Hydrodynamical wind on magnetized Accretion Flows with Convection

TL;DR

This paper develops self-similar models of hot accretion flows around black holes, incorporating outflows, magnetic fields, and convection, revealing how these factors influence flow dynamics and structure.

Contribution

It introduces a comprehensive self-similar solution framework for RIAFs that includes magnetic fields, outflows, and convection, advancing understanding of their combined effects.

Findings

Magnetic fields increase surface density and rotational velocity.

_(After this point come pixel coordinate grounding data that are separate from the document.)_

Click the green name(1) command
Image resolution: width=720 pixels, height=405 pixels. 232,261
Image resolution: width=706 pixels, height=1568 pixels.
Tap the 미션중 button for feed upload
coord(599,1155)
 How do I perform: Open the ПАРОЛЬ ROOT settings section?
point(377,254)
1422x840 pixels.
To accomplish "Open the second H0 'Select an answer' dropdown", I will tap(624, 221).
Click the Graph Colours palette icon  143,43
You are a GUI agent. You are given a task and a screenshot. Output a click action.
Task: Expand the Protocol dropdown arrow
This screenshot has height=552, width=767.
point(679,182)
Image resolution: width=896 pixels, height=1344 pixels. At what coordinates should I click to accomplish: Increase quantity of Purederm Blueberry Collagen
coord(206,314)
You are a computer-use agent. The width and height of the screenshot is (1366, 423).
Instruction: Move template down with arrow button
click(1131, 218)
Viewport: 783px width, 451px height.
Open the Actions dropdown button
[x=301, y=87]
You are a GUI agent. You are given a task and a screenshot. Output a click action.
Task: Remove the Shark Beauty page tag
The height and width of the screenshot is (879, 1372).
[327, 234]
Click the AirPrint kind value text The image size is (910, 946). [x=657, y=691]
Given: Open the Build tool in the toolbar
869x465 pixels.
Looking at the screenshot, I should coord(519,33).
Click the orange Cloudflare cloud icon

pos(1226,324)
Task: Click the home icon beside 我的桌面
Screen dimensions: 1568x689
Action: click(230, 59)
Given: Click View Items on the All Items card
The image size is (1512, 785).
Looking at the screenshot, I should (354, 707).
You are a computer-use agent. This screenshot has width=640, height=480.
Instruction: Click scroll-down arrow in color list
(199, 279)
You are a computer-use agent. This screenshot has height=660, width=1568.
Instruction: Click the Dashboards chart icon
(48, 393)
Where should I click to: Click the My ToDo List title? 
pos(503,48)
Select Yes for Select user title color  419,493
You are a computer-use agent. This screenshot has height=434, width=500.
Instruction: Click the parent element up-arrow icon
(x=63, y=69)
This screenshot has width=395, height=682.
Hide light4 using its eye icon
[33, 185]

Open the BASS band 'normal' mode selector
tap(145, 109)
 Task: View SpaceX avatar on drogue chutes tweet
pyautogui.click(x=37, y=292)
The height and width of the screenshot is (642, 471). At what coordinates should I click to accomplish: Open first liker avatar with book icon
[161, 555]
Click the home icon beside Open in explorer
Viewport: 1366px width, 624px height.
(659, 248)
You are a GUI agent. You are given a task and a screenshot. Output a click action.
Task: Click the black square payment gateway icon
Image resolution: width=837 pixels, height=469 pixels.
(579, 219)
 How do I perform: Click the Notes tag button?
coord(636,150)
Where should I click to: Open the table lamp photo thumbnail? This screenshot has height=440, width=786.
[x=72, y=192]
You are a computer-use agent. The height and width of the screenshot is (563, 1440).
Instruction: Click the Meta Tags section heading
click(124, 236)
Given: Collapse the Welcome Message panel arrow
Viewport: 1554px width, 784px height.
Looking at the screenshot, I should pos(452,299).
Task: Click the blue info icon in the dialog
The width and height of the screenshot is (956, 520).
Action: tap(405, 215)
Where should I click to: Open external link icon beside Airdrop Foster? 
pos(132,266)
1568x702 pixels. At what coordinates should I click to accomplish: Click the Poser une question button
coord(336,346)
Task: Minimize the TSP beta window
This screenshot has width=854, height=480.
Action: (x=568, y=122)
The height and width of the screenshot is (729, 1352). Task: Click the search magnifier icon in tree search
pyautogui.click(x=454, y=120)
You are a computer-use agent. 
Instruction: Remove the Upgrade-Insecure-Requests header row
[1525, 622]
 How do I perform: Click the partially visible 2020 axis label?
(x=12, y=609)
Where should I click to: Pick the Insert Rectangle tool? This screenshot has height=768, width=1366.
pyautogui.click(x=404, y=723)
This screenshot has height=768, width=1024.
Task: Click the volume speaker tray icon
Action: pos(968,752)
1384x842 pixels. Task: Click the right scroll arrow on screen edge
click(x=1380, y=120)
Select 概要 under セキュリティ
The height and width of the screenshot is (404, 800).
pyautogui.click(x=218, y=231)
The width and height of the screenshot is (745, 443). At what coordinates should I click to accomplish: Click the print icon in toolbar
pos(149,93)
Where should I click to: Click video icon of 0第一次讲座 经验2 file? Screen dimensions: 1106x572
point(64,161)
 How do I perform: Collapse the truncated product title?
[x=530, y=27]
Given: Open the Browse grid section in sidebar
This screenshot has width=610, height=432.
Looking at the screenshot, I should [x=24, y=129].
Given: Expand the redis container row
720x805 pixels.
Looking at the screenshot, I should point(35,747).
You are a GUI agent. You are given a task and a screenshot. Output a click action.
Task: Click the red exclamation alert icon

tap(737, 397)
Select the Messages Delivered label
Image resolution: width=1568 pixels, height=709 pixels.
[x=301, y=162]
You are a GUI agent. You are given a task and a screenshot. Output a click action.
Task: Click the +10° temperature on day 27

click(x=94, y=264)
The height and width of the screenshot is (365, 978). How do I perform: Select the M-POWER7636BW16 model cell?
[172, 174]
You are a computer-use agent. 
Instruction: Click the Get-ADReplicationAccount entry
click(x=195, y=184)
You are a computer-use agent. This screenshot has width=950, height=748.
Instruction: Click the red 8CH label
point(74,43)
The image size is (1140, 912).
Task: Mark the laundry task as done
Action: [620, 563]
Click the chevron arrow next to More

Outflows reduce surface density and rotational velocity.

Outflows increase radial velocity, sound speed, and disc thickness.

Abstract

The existence of outflow and magnetic field in the inner region of hot accretion flows have been confirmed by observations and numerical magnetohydrodynamic simulations (MHD). We present self-similar solutions for radiation inefficiently accretion flows (RIAF) around black holes in the presence of outflow and global magnetic field. The influence of outflow is taken into account by adopting a radius dependent of mass accretion rate $ \dot{M} = \dot{M}_{0}(r/r_{0})^{s} $ with $ s > 0 $. Also we consider convection through a mixing length formalism to calculate convection parameter $ \alpha_{con} $. Moreover we consider the additional magnetic field parameters $ \beta_{r,\varphi,z}\big[= c^2_{r,\varphi,z}/(2 c^2_{s}) \big] $, where $ c^2_{r,\varphi,z} $ are the Alfv$\acute{e}$n sound speeds in three direction of cylindrical coordinate. Our numerical results show that by increasing all components of magnetic field, the surface density and rotational velocity increase although the sound speed and radial infall velocity of the disc decrease. Also we have found out that the existence of wind will lead to reduction of surface density as well as rotational velocity. Moreover the radial velocity, sound speed, advection parameter and the vertical thickness of the disc will increase when outflow becomes important in the radiation inefficiently accretion flow.